This accords with our experience with large Oracle databases as well. We've had ...

btilly · on May 16, 2013

I wish that databases did "speculative" queries.

In the simplest form, you could say, "I have 2 reasonable plans, let's try A, and if it takes above time X, then start B in parallel and go with whatever finishes first."

You could ramp up the idea to handle changing query plans based on updated statistics by sending some fraction of queries to one plan, and some to another. Then keep stats on how that worked out for you.

Basically never simply flip the switch in production to try a new, unproven query.

Incidentally 12g advertises that they will actually collect statistics during query execution and based on those will validate the query plan. If that works, then this problem should get better. But of course that comes with overhead, and is likely to be a complex piece of code, so you tell me whether you trust them to get it right right away.

hendzen · on May 16, 2013

I'm sure you'll appreciate the irony of this, but what you described is pretty much the exact mechanism of the MongoDB query optimizer [0].

[0] - http://docs.mongodb.org/manual/core/read-operations/#query-o...

jeffdavis · on May 17, 2013

A cost-based optimizer also needs a way to handle the combinatorial explosion of possible plans. For MongoDB, maybe they can be exhaustive or use a simple strategy. But for a SQL DBMS, the search space is way too huge, and you need a way to navigate it intelligently.

This "try the plan out" idea has come up many times, and it's a reasonable idea, but it's nothing new and not a complete solution. You need a way to evaluate whether a plan has a reasonable chance of being the best one before the whole plan is even constructed, much less executed.

Combinatorial explosion is also one of the reasons that humans generally aren't great at coming up with non-trivial plans, either.

A good optimizer is a combination of many good ideas; so I don't mean to be discouraging, just that one idea is not the full story.
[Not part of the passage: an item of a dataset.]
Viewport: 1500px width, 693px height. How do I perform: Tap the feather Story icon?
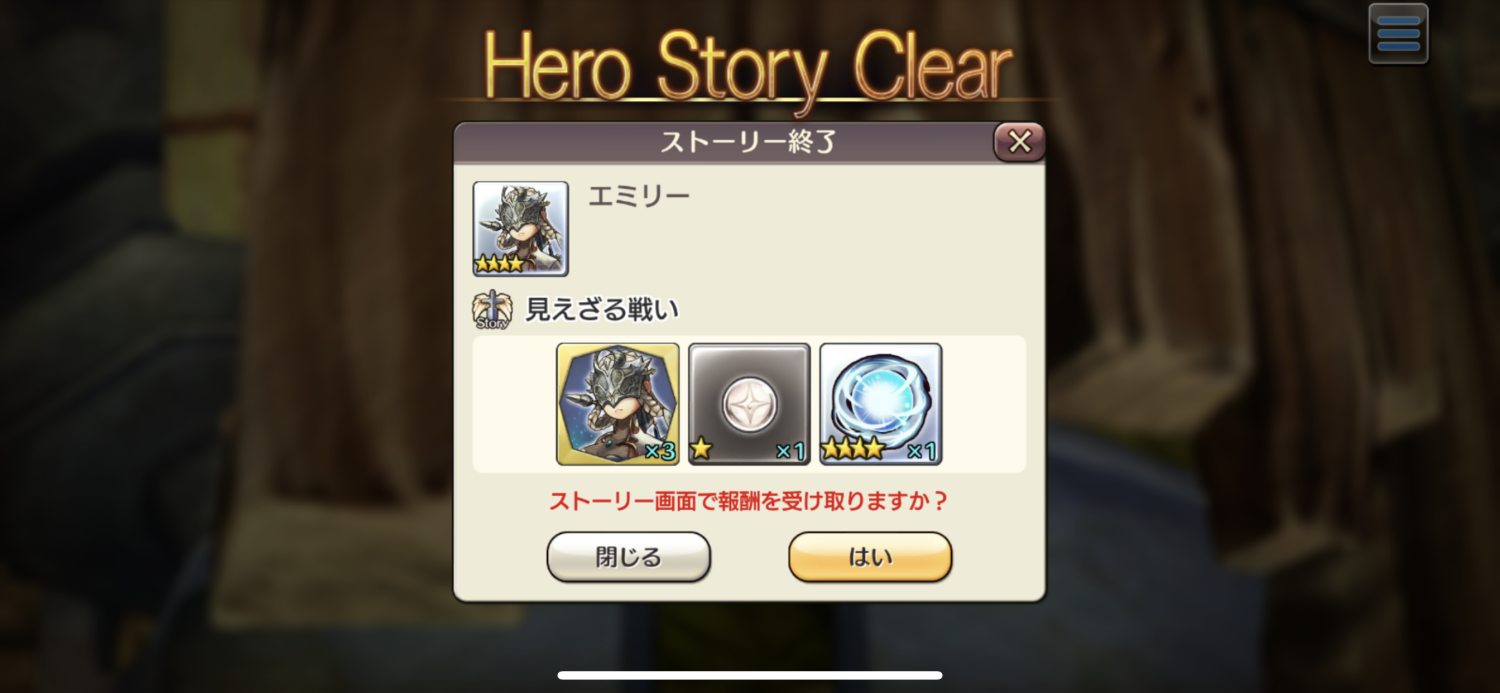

If you are worried about the risk of a changing plan, you are between a rock and a hard place. If you lock the plan down (or hard-code it in the application), and the data characteristics change, that could be disastrous. If you don't lock it down, that's a leap of faith that the optimizer will adapt gracefully.

hendzen · on May 17, 2013

I understand the issues you've brought up in your post as well as the traditional methods of pruning the search space of query plans through using left-deep join trees and histograms for calculating selectivity.

My top-level point was that there is no way humans will come up with the optimal query plan by hand, and like you said even if they do - the data will change.

As an aside, the reason Mongo can use such a simple but effective strategy is because it doesn't support joins, which makes calculating the optimal plan much, much easier. RethinkDB does, however, and as such, a CBO is that much more important.

btilly · on May 17, 2013

I am not disputing the value of a cost based optimizer.

I'm just pointing out that if you have an existing plan that seems to be currently working the default should be to not just switch it up without testing that your switch didn't hurt anything. Instead you need to use care.

btilly · on May 16, 2013

The ironies are indeed rich. Thanks for that!

AlisdairO · on May 16, 2013

You can accomplish something pretty similar to this with oracle plan management: http://docs.oracle.com/cd/B28359_01/server.111/b28274/optpla... . You can set this up to pin plans, but let you know when it thinks it has a better plan to try out.

btilly · on May 16, 2013

Yup. This kind of complexity they have been forced into because the simple general solution that they think should work and which does the vast majority of the time also routinely causes pants on fire emergencies.

pkolaczk · on May 17, 2013

DB/2 does that for ages.